Are you kidding me? Using

# rpm -qa --last | head

I got a list of packages installed, many of which were marked with “el5″, which isn’t surprising,

# cat /etc/redhat-release
CentOS release 5.6 (Final)

since it’s a CentOS 5 distro (EL = Enterprise Linux).

The list of existing repos:

# yum repolist
Loaded plugins: fastestmirror
Loading mirror speeds from cached hostfile
 * base: mirror01.th.ifl.net
 * extras: mirror01.th.ifl.net
 * updates: mirror01.th.ifl.net
repo id                                repo name                                      status
base                                   CentOS-5 - Base                                enabled: 2,725
extras                                 CentOS-5 - Extras                              enabled:   286
updates                                CentOS-5 - Updates                             enabled: 1,003
vz-base                                vz-base                                        enabled:     5
vz-updates                             vz-updates                                     enabled:     3
repolist: 4,02

So where’s git? On Fedora 12, I checked where git was loaded from (for comparison) with

$ yumdb info 'git*'
Loaded plugins: presto, refresh-packagekit
git-1.7.2.3-1.fc12.x86_64
 changed_by = 1010
 checksum_data = 470af233244731e51076c6aac5007e1eebd2f73f23cd685db7cd8bd6fb2b3dd1
 checksum_type = sha256
 command_line = install git-email
 from_repo = updates
 from_repo_revision = 1291265770
 from_repo_timestamp = 1291266900
 reason = user
 releasever = 12

[ ... here comes info about git-deamon and other packages ]

So CentOS’ repository doesn’t have git? That looks odd to me. A last try:

# yum list available | less

No, git wasn’t on the list. The fix was to add Repoforge to the list of repositories on the server (following the instructions):

# wget http://pkgs.repoforge.org/rpmforge-release/rpmforge-release-0.5.2-2.el5.rf.i386.rpm
# rpm -i rpmforge-release-0.5.2-2.el5.rf.i386.rpm

And then “yum install git” went fine.

Bump #2: Bad host name

OK, it’s partly my fault. A short host name (without a dot) isn’t good enough. At least not for sending mails. A fully-qualified host name (such as example.com, as opposed to just “example”) is needed. Or sendmail starts up very slowly and then refuses to send mails.

Records of locating words and elements
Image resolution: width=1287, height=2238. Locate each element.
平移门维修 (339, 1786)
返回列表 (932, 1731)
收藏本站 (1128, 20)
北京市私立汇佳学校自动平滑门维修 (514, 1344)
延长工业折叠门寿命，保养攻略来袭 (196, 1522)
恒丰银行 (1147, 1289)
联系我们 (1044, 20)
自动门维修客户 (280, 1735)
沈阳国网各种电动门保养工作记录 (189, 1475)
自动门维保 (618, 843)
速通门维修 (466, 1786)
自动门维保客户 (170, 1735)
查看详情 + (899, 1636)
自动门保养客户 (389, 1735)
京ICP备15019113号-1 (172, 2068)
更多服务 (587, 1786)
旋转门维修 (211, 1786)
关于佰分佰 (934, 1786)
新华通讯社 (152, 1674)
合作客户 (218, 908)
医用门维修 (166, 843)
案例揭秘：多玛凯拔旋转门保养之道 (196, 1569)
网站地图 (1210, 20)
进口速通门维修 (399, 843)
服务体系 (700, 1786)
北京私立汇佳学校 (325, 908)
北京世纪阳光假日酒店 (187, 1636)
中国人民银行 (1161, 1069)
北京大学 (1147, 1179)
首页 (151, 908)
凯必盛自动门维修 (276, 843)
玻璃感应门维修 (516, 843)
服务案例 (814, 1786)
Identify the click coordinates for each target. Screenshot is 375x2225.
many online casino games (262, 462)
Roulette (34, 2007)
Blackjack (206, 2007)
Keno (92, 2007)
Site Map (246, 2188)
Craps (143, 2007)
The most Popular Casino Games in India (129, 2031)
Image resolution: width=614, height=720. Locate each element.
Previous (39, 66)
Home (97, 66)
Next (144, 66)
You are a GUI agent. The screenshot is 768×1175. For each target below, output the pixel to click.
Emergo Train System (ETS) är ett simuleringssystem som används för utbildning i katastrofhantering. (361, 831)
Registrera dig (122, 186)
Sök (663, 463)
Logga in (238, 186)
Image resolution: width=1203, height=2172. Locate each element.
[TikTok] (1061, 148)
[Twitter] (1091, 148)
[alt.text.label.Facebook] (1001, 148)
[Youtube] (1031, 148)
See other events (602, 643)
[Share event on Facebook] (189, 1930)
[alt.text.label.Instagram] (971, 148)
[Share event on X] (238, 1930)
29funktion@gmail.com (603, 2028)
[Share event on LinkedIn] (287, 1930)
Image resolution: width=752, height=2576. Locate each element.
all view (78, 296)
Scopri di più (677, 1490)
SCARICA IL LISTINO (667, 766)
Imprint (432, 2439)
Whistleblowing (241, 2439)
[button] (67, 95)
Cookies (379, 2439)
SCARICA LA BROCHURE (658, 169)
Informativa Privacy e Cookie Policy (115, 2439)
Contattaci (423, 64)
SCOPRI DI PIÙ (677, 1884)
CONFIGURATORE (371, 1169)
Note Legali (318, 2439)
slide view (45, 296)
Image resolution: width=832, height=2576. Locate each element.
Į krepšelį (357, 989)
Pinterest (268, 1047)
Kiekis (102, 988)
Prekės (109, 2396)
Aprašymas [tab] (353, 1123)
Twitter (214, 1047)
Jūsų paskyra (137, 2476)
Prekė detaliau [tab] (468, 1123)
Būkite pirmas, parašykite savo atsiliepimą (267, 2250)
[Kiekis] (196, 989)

### To do
1 – In the CentOS write-up, what does /etc/redhat-release report on the server?
2 – Rewrite the records from the line containing "网站地图 (1210, 20)" through the line containing "Prekė detaliau [tab] (468, 1123)", keeping every line in that stretch, including the requests. Add 13 to each coordinate in the answers.
The records bear no relation to the CentOS write-up.

### Task-by-task results
1 – CentOS release 5.6 (Final)

2 –
网站地图 (1223, 33)
进口速通门维修 (412, 856)
服务体系 (713, 1799)
北京私立汇佳学校 (338, 921)
北京世纪阳光假日酒店 (200, 1649)
中国人民银行 (1174, 1082)
北京大学 (1160, 1192)
首页 (164, 921)
凯必盛自动门维修 (289, 856)
玻璃感应门维修 (529, 856)
服务案例 (827, 1799)
Identify the click coordinates for each target. Screenshot is 375x2225.
many online casino games (275, 475)
Roulette (47, 2020)
Blackjack (219, 2020)
Keno (105, 2020)
Site Map (259, 2201)
Craps (156, 2020)
The most Popular Casino Games in India (142, 2044)
Image resolution: width=614, height=720. Locate each element.
Previous (52, 79)
Home (110, 79)
Next (157, 79)
You are a GUI agent. The screenshot is 768×1175. For each target below, output the pixel to click.
Emergo Train System (ETS) är ett simuleringssystem som används för utbildning i katastrofhantering. (374, 844)
Registrera dig (135, 199)
Sök (676, 476)
Logga in (251, 199)
Image resolution: width=1203, height=2172. Locate each element.
[TikTok] (1074, 161)
[Twitter] (1104, 161)
[alt.text.label.Facebook] (1014, 161)
[Youtube] (1044, 161)
See other events (615, 656)
[Share event on Facebook] (202, 1943)
[alt.text.label.Instagram] (984, 161)
[Share event on X] (251, 1943)
29funktion@gmail.com (616, 2041)
[Share event on LinkedIn] (300, 1943)
Image resolution: width=752, height=2576. Locate each element.
all view (91, 309)
Scopri di più (690, 1503)
SCARICA IL LISTINO (680, 779)
Imprint (445, 2452)
Whistleblowing (254, 2452)
[button] (80, 108)
Cookies (392, 2452)
SCARICA LA BROCHURE (671, 182)
Informativa Privacy e Cookie Policy (128, 2452)
Contattaci (436, 77)
SCOPRI DI PIÙ (690, 1897)
CONFIGURATORE (384, 1182)
Note Legali (331, 2452)
slide view (58, 309)
Image resolution: width=832, height=2576. Locate each element.
Į krepšelį (370, 1002)
Pinterest (281, 1060)
Kiekis (115, 1001)
Prekės (122, 2409)
Aprašymas [tab] (366, 1136)
Twitter (227, 1060)
Jūsų paskyra (150, 2489)
Prekė detaliau [tab] (481, 1136)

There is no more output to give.